Paylaş
Açıkçası ben düzenleyenlerinin Türk gazetelerinde sadece iki satır ismi çıkmasından başka ne işe yaradığını bir türlü anlamadığım bu organizasyonun, Santralİstanbul’dan Tepebaşı Otoparkı’na kadar pek çok yerde seyyar çadır olarak gezen bu haftanın, yedincisinin yapılabiliyor olmasına bile mucize gözüyle bakıyoruz.
Ama hakkını yemeyelim İstanbul Moda Haftası’nın kayda değer bir artısı da var hayatımızda. İpsiz sapsız gezen moda blogger’larının da en azından bir kaç günlük de olsa bir amaca yönelmelerini ve kendilerini önemli hissetmelerini sağlıyor. Ana-babalarının İstanbul’a okumaya yolladığı, ‘Oğlum doktor olacak’ diye sevindiği bu genç kardeşlerimiz için tüm senenin en önemli zamanı geldi. Aha benim güzel anacığım; göğsünü kabartan oğlan çoktan kendini defilelerin en ön sırasına atmış ve tıp tahsilini sonsuza kadar erteleme peşinde. Neden? Çünkü o artık bir blogger.
İstanbul Moda Haftası pek çok blogger için Fatih Terim gibi. Bir baba figürü. En az babasının Buse Terim’e sağladığı katkı kadar etkisi var üstlerinde, hakkı ödenemez.
Kimdir bu moda blogger’ları? Bu sevimsiz kız ve oğlanlar nereden ve neden hayatımıza girdiler? Ve niçin bu kadar önemliler?
Ucubik kıyafetler giyen, muhtemelen gay, ellerinde ki fotoğraf makineleriyle durmaksızın fotoğraf çeken bu insanların gerçekten fikrine önem veriyor muyuz acaba? Eğer veriyorsanız bakış açımızı bir kere daha gözden geçirmemiz gerek. Çünkü ne yorumları adam gibi yorum, ne tarafsızlar, ne herhangi bir konu hakkında bilgi sahibiler ne de acayip bir stile kopuyorlar. Çoğu son derece vasat, ilkokul iki terk köylü kızları gibi. Sığ ve bayağılar.
Ve en önemli falsoları maalesef biat etmek için yanıp tutuşmaları. Onlar için en önemli şey bir defileye sadece davet edilebilmek, after party’e gidip içki tüketebilmek, görmek, görülmek. Davetli oldukları her şeyi çok beğeniyorlar, övgülere doyamıyorlar. Bedava birer PR malzemeleri. Sosyal medyada sadece birer takipçiden ve retweet’çiden ibaretler.
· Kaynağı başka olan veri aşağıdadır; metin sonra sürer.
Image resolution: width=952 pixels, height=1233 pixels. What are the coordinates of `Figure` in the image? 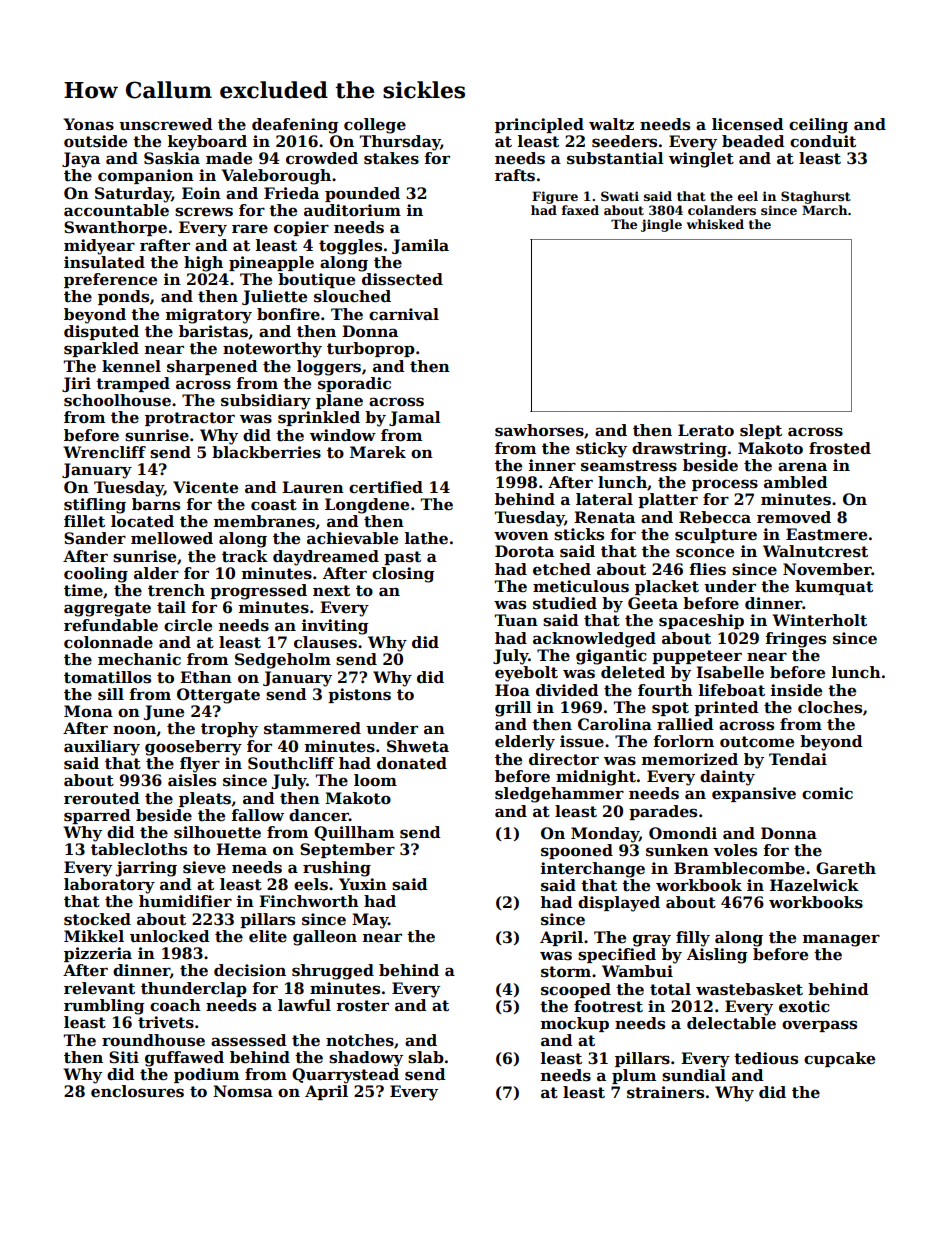 It's located at (555, 197).
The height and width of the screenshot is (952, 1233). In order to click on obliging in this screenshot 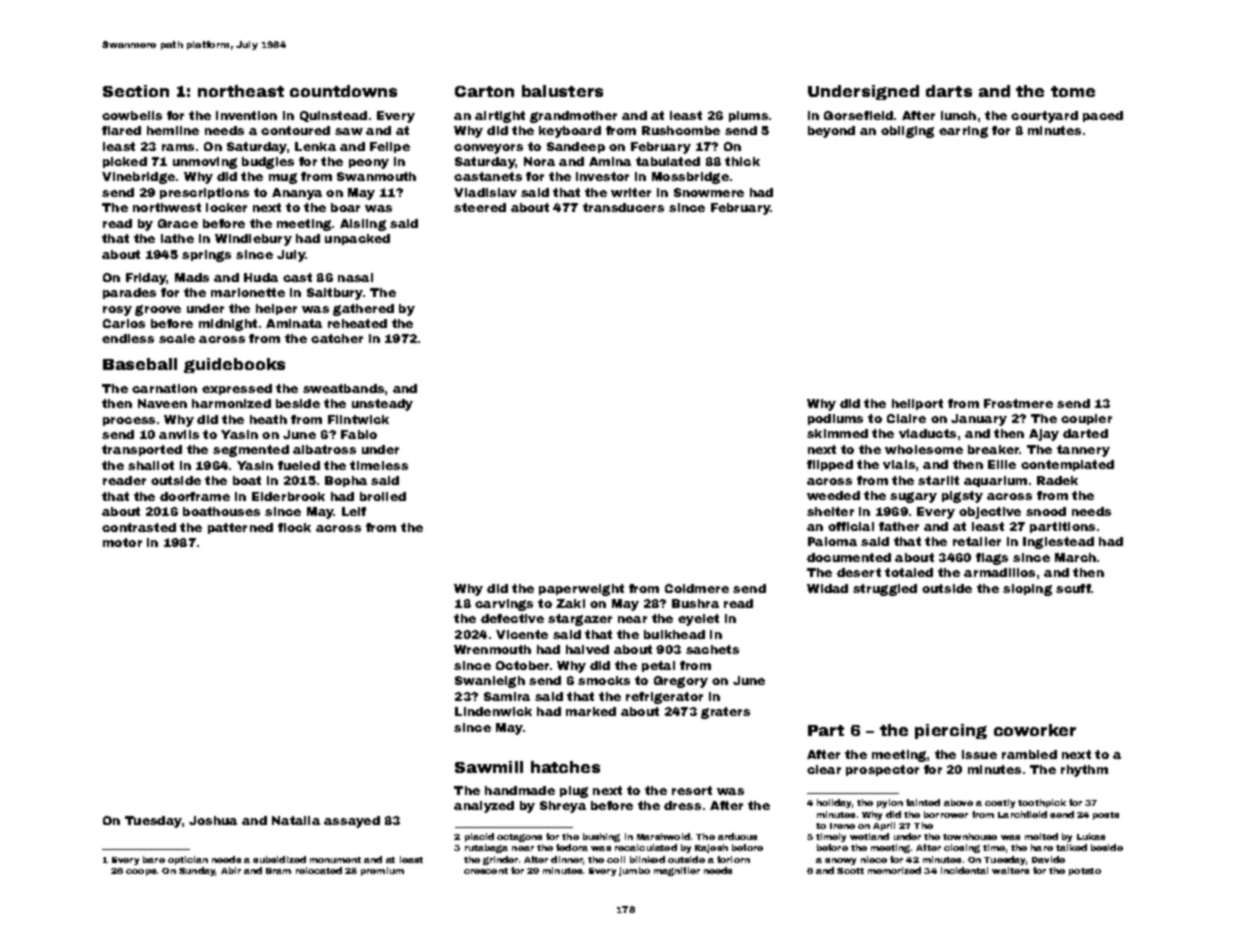, I will do `click(907, 132)`.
Onların tüm gençliklerinden, güzelliklerinden ve heyecanlarından bambaşka bir şey çıkması beklenirken sadece sürünün bir parçası olmak ve senede iki kere defileye davet edimek istiyorlar. Bununla da yetinmeye razılar. Çok acıklı onların durumu, gerçekten. Birer çerezler sadece. Ve birer topuklu ayakkabıdan ibaretler. Sürünün parçası olmak hayatları boyunca yapabilecekleri en kolay şey. Mücadele etmenin ne demek olduğunu bile bilmiyorlar.
O yüzden defile wanna be’si, bu moda blogger’ları için gerçekten çok üzülüyorum. Ve kızıyorum da. Bir adet davetiye, iki küçük hediye, bir fotoğraf katresine girebilmek için yanıp tutuşan ve alkışlayan bu tiplere çok kızıyorum da aynı zamanda.
Keşke saygı duyulacak insanlar olsalar. Keşke biraz farklı olsalar, tarafsız olsalar, kendileri gibi olsalar, gerçek fikirlerini söyleyebilseler...
Onun yerine alkışlamayı tercih ediyorlar. Yazık.
Lütfen benim defile davetiyelerimi de onlara verin, birkaç güncük de olsun kendilerini biraz mutlu hissetsinler.